■ SCHRIFTLICHE ANFRAGE 1
Gib bitte aus dem Seitentext alles von „Donnerstag, 21. Februar“ bis hinunter zu „der Anrede dottore.“ unverändert wieder.
■ SCHRIFTLICHE ANFRAGE 2
Welche zwei Stellen bestätigten laut Seitentext, dass der Titel dottore in psicologia geführt werden darf?

Donnerstag, 21. Februar 2013

Doktor- und andere Titel

Oh Doctor, I'm in Trouble

Als ich in Italien noch auf Urlaub war, haben mich die Leute, denen ich auf Anfrage meinen Beruf gesagt habe, von da an "dottore" genannt. Ich wollte mir das nicht bieten lassen und habe wieder und wieder dagegen protestiert. Freundlich, aber nachdrücklich habe ich sie darauf hingewiesen, ich sei kein Doktor, sei vielmehr ein ganz gewöhnlicher Diplom-Psychologe, von denen es in Deutschland zum Schweinefüttern gebe. Geholfen hat es nichts, eigensinnig bestanden die Leute auf der Anrede dottore.
Als ich später nach Italien umgezogen war, habe ich mir meinen deutschen akademischen Abschluß in Italien anerkennen lassen, um dort als Psychologe arbeiten zu können. Das Italienische Generalkonsulat in München und das Justizministerium in Rom bestätigten mir schließlich zu meiner Verblüffung, ich dürfe mich dottore in psicologia nennen.
Sakra, die Leute in Italien hatten also recht, ich war wirklich ein dottore. Sachen gibt's...

■ DATEN
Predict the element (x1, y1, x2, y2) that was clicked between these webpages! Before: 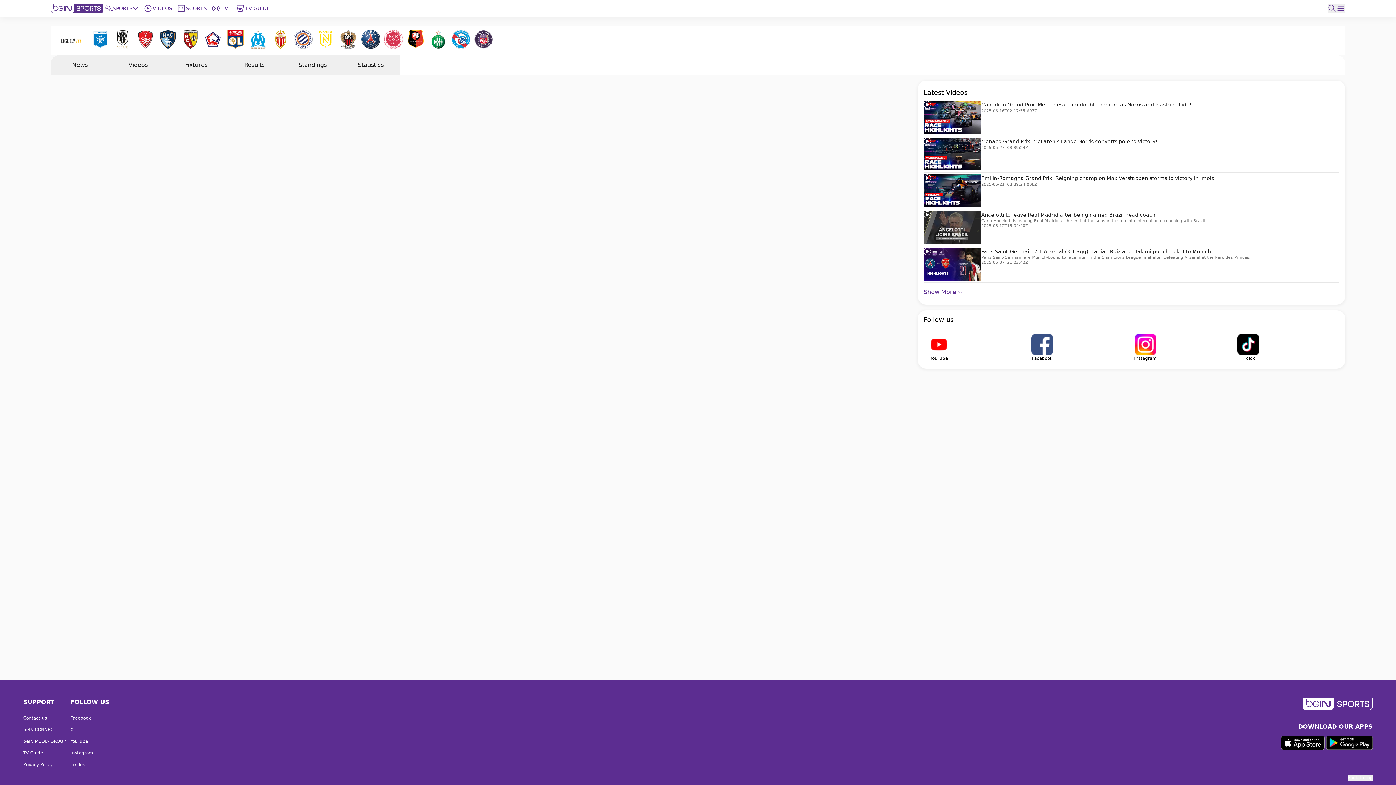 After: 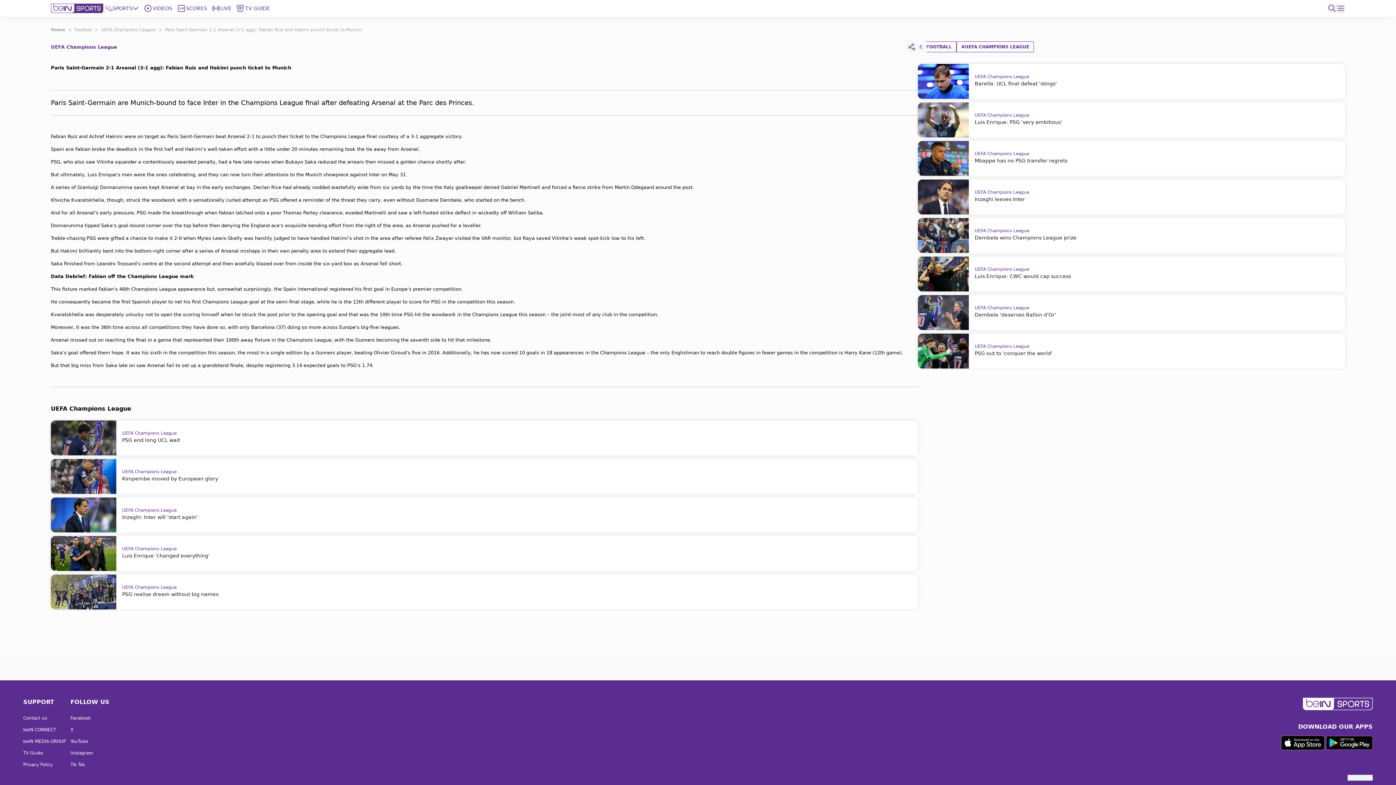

■ SCHRIFTLICHE ANTWORT 1
Donnerstag, 21. Februar 2013

Doktor- und andere Titel

Oh Doctor, I'm in Trouble

Als ich in Italien noch auf Urlaub war, haben mich die Leute, denen ich auf Anfrage meinen Beruf gesagt habe, von da an "dottore" genannt. Ich wollte mir das nicht bieten lassen und habe wieder und wieder dagegen protestiert. Freundlich, aber nachdrücklich habe ich sie darauf hingewiesen, ich sei kein Doktor, sei vielmehr ein ganz gewöhnlicher Diplom-Psychologe, von denen es in Deutschland zum Schweinefüttern gebe. Geholfen hat es nichts, eigensinnig bestanden die Leute auf der Anrede dottore.

■ SCHRIFTLICHE ANTWORT 2
Das Italienische Generalkonsulat in München und das Justizministerium in Rom.